**Assigned task A:**
Using the knob modification thread, say whether each statement agrees with it: (i) the replacement knob was cut from aluminum bar stock; (ii) making the knob took about four hours; (iii) the rubber coating on the original knob had turned sticky. Answer each with yes or no and quote the deciding words.

-- Text follows --

# Sony Mobile ES CDX-C910 Titanium knob mod



## Dafabricata3 (Mar 13, 2018)

Happy to have finally joined this forum. Been lurking for years but, finally joined after getting the car audio bug again. Been into this enjoyable hobby for almost 25 years.

Anyway, just wanted to share this modification I made to my old Sony Mobile ES CDX-C910 head unit.
The rubber coating had deteriorated and became very sticky so I made a replacement knob from titanium bar stock. Took about 4 hours given that it was done on manual machines.
Just thought some here in the group may enjoy seeing it.


----------



## DavidRam (Nov 2, 2014)

Man, that turned out great, well done!


----------



## audionutz (Dec 22, 2005)

Awesome work man!


----------



## diy.phil (May 23, 2011)

Wow... sweeeeet!


----------



## Notdumasilook (Sep 25, 2017)

Beautiful work. That takes some real world skills.


----------



## Dafabricata3 (Mar 13, 2018)

Thanks for the nice words, guys!


----------



## Bushwacker (Dec 23, 2017)

-- Text concluded --
-- Data follows --

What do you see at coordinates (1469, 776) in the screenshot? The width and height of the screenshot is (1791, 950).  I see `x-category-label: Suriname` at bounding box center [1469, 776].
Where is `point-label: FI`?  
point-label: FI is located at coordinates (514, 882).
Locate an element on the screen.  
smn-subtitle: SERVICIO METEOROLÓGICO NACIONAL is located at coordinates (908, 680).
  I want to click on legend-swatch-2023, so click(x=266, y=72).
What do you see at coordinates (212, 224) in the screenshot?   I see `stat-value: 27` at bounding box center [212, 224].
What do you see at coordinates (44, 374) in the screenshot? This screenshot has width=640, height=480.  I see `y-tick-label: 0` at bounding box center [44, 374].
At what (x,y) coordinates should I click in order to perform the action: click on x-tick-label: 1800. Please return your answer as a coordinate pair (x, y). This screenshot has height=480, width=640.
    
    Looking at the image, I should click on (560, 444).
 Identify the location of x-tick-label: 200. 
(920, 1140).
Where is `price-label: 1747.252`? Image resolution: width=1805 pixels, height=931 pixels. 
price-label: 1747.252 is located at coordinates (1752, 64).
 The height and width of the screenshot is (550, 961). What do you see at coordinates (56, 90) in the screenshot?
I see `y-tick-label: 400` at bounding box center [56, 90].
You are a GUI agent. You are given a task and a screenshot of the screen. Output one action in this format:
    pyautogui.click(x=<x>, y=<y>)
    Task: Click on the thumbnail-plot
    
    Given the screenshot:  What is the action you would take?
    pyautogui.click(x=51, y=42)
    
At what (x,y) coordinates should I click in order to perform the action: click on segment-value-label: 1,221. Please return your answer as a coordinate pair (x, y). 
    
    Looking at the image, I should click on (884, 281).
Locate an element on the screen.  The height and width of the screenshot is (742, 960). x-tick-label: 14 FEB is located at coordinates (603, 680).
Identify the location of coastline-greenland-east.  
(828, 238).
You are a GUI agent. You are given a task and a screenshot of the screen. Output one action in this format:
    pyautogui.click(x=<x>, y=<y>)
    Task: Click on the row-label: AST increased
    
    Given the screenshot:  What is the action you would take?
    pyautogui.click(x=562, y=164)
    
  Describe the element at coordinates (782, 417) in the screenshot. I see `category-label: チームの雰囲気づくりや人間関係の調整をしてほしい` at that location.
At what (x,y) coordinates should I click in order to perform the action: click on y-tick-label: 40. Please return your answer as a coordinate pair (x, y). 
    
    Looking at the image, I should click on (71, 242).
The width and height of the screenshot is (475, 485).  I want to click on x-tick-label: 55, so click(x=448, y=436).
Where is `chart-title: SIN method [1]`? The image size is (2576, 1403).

-- Data concluded --

**Assigned task B:**
In the records, transcribe the lines from the one with "on segment-value-label: 1,221." to the one with "coordinates (603, 680).", including both of those lines.

**Response box A:**
(i) No: "I made a replacement knob from titanium bar stock."
(ii) Yes: "Took about 4 hours given that it was done on manual machines."
(iii) Yes: "The rubber coating had deteriorated and became very sticky"

**Response box B:**
At what (x,y) coordinates should I click in order to perform the action: click on segment-value-label: 1,221. Please return your answer as a coordinate pair (x, y). 
    
    Looking at the image, I should click on (884, 281).
Locate an element on the screen.  The height and width of the screenshot is (742, 960). x-tick-label: 14 FEB is located at coordinates (603, 680).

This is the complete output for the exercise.